Task prompt:
The entries below are to be copied exactly, with nothing left out.
[[ Extracted data open ]]
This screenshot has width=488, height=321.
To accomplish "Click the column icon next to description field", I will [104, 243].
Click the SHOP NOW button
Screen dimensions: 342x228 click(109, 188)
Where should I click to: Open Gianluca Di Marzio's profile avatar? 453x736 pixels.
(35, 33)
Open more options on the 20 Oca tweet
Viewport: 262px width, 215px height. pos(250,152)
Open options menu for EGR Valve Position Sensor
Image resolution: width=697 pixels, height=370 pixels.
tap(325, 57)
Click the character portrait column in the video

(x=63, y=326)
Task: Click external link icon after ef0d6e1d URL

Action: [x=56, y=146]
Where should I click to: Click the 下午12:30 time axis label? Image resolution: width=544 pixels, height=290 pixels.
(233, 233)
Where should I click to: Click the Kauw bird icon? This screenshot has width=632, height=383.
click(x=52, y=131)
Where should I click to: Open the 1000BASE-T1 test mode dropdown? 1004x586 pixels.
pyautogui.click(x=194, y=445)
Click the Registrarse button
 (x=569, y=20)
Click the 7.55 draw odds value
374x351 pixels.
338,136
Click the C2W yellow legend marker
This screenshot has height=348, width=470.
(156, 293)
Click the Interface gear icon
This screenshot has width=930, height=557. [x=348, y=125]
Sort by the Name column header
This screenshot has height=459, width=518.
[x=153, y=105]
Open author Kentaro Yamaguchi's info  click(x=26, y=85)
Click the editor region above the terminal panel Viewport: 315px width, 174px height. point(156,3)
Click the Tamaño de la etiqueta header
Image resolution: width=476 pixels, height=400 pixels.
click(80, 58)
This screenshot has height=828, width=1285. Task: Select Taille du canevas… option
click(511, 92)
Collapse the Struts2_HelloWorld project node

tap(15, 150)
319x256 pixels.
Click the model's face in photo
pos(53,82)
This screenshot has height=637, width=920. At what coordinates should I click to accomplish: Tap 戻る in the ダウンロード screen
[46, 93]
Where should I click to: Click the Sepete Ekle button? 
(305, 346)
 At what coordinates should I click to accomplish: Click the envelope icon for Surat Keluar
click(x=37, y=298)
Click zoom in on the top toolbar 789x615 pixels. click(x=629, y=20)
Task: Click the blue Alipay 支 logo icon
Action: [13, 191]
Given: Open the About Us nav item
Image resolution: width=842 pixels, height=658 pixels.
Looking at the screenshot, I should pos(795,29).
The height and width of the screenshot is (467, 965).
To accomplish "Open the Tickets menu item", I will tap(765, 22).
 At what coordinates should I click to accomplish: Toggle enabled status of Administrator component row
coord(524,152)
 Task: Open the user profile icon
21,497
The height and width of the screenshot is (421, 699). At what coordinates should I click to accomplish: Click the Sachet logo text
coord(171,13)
[[ Extracted data closed ]]
Written response:
This screenshot has width=488, height=321.
To accomplish "Click the column icon next to description field", I will [104, 243].
Click the SHOP NOW button
Screen dimensions: 342x228 click(109, 188)
Where should I click to: Open Gianluca Di Marzio's profile avatar? 453x736 pixels.
(35, 33)
Open more options on the 20 Oca tweet
Viewport: 262px width, 215px height. pos(250,152)
Open options menu for EGR Valve Position Sensor
Image resolution: width=697 pixels, height=370 pixels.
tap(325, 57)
Click the character portrait column in the video

(x=63, y=326)
Task: Click external link icon after ef0d6e1d URL

Action: [x=56, y=146]
Where should I click to: Click the 下午12:30 time axis label? Image resolution: width=544 pixels, height=290 pixels.
(233, 233)
Where should I click to: Click the Kauw bird icon? This screenshot has width=632, height=383.
click(x=52, y=131)
Where should I click to: Open the 1000BASE-T1 test mode dropdown? 1004x586 pixels.
pyautogui.click(x=194, y=445)
Click the Registrarse button
 (x=569, y=20)
Click the 7.55 draw odds value
374x351 pixels.
338,136
Click the C2W yellow legend marker
This screenshot has height=348, width=470.
(156, 293)
Click the Interface gear icon
This screenshot has width=930, height=557. [x=348, y=125]
Sort by the Name column header
This screenshot has height=459, width=518.
[x=153, y=105]
Open author Kentaro Yamaguchi's info  click(x=26, y=85)
Click the editor region above the terminal panel Viewport: 315px width, 174px height. point(156,3)
Click the Tamaño de la etiqueta header
Image resolution: width=476 pixels, height=400 pixels.
click(80, 58)
This screenshot has height=828, width=1285. Task: Select Taille du canevas… option
click(511, 92)
Collapse the Struts2_HelloWorld project node

tap(15, 150)
319x256 pixels.
Click the model's face in photo
pos(53,82)
This screenshot has height=637, width=920. At what coordinates should I click to accomplish: Tap 戻る in the ダウンロード screen
[46, 93]
Where should I click to: Click the Sepete Ekle button? 
(305, 346)
 At what coordinates should I click to accomplish: Click the envelope icon for Surat Keluar
click(x=37, y=298)
Click zoom in on the top toolbar 789x615 pixels. click(x=629, y=20)
Task: Click the blue Alipay 支 logo icon
Action: [13, 191]
Given: Open the About Us nav item
Image resolution: width=842 pixels, height=658 pixels.
Looking at the screenshot, I should pos(795,29).
The height and width of the screenshot is (467, 965).
To accomplish "Open the Tickets menu item", I will tap(765, 22).
 At what coordinates should I click to accomplish: Toggle enabled status of Administrator component row
coord(524,152)
 Task: Open the user profile icon
21,497
The height and width of the screenshot is (421, 699). At what coordinates should I click to accomplish: Click the Sachet logo text
coord(171,13)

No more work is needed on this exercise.